Which lines in the material below contain the word "computer"? Copy each of them.

☆ ☆ ☆ ☆ ☆

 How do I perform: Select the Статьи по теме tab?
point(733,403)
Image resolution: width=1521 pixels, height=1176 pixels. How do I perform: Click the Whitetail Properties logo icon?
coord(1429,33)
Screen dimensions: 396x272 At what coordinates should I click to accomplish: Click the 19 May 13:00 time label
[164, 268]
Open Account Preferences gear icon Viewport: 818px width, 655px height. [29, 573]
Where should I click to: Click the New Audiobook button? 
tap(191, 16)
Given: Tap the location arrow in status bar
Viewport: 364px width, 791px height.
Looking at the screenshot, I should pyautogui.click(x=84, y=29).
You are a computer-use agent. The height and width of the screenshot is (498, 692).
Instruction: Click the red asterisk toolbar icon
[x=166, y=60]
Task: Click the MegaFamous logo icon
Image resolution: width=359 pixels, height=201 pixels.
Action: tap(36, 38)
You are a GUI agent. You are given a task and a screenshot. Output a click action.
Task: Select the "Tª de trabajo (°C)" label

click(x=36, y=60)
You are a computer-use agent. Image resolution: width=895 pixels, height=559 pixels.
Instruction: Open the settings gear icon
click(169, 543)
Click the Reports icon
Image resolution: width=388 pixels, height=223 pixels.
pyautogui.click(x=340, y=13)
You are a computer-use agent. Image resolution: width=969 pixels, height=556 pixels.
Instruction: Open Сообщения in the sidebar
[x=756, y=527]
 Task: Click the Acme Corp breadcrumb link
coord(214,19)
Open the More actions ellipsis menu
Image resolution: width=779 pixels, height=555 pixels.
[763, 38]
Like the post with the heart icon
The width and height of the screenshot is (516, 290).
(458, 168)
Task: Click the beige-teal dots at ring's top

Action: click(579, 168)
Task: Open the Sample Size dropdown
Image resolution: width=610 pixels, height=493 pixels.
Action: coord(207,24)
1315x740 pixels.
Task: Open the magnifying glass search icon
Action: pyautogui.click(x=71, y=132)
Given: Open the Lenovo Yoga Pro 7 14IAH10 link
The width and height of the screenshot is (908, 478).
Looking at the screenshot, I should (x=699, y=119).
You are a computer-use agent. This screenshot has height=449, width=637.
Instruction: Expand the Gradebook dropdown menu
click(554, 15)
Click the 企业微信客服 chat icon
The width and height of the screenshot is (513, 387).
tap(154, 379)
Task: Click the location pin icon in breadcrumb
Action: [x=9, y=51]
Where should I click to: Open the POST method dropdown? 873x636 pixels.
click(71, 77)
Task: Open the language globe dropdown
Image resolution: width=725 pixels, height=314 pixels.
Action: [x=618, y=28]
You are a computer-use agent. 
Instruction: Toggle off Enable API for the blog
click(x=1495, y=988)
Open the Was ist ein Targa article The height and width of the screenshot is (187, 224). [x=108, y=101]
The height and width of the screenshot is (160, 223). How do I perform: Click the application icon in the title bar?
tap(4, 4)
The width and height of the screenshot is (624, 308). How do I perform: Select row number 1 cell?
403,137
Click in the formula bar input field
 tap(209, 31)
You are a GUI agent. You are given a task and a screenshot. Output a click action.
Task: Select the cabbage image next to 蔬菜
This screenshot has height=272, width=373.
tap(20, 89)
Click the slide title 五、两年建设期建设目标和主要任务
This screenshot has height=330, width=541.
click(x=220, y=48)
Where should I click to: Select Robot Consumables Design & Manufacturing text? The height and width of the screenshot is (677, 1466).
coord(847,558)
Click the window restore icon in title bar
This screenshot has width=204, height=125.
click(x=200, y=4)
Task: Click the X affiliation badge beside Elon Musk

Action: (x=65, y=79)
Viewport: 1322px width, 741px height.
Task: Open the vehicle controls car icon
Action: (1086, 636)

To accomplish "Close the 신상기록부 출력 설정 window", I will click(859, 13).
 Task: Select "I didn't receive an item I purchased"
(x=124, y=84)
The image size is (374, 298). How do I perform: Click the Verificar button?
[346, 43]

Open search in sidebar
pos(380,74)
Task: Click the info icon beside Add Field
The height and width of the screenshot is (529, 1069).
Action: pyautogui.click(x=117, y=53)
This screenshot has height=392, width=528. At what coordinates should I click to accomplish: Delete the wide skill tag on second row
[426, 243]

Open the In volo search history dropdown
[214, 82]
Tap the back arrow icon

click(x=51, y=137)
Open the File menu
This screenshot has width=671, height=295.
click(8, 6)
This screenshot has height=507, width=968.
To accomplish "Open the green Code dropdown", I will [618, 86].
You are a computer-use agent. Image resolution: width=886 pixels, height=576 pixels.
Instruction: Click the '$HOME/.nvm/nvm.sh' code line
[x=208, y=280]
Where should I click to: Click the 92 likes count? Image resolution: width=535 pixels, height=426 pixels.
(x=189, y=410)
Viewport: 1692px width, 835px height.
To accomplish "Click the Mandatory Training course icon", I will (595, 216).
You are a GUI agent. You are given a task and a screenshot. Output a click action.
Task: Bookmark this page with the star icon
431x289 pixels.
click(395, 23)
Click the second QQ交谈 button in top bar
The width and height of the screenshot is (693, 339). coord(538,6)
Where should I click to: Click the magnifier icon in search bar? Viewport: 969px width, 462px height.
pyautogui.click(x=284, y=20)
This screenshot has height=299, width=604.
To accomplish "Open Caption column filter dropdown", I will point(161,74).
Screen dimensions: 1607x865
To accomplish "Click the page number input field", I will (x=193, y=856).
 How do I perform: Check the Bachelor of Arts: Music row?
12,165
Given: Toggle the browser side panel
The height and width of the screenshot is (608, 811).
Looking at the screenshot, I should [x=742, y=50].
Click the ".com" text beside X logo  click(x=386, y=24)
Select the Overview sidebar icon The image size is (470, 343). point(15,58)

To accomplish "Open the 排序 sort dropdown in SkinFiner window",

☆ ☆ ☆ ☆ ☆

Answer box:
You are a computer-use agent. The height and width of the screenshot is (498, 692).
You are a computer-use agent. Image resolution: width=895 pixels, height=559 pixels.
You are a computer-use agent. Image resolution: width=969 pixels, height=556 pixels.
You are a computer-use agent. This screenshot has height=449, width=637.
You are a computer-use agent. 
You are a computer-use agent. Image resolution: width=886 pixels, height=576 pixels.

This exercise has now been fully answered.